> _Required action_
Exactly the lines from the line containing "Shadowsocks (69, 993)" through the last line of the entries below should appear in the answer, reproduced verbatim.

> _Records for processing_
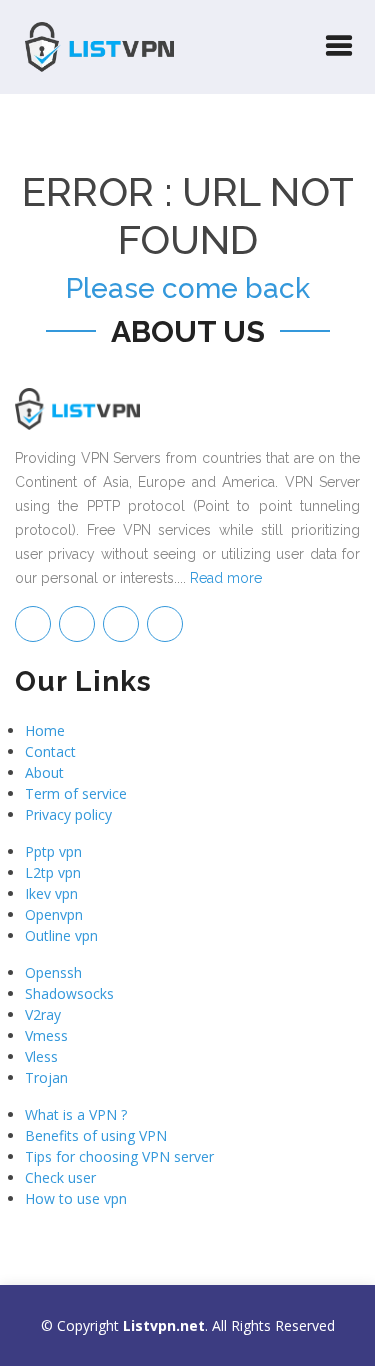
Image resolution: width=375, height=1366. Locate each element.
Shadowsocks (69, 993)
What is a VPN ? (76, 1114)
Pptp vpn (53, 851)
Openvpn (54, 914)
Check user (60, 1177)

> _Exercise response_
Shadowsocks (69, 993)
What is a VPN ? (76, 1114)
Pptp vpn (53, 851)
Openvpn (54, 914)
Check user (60, 1177)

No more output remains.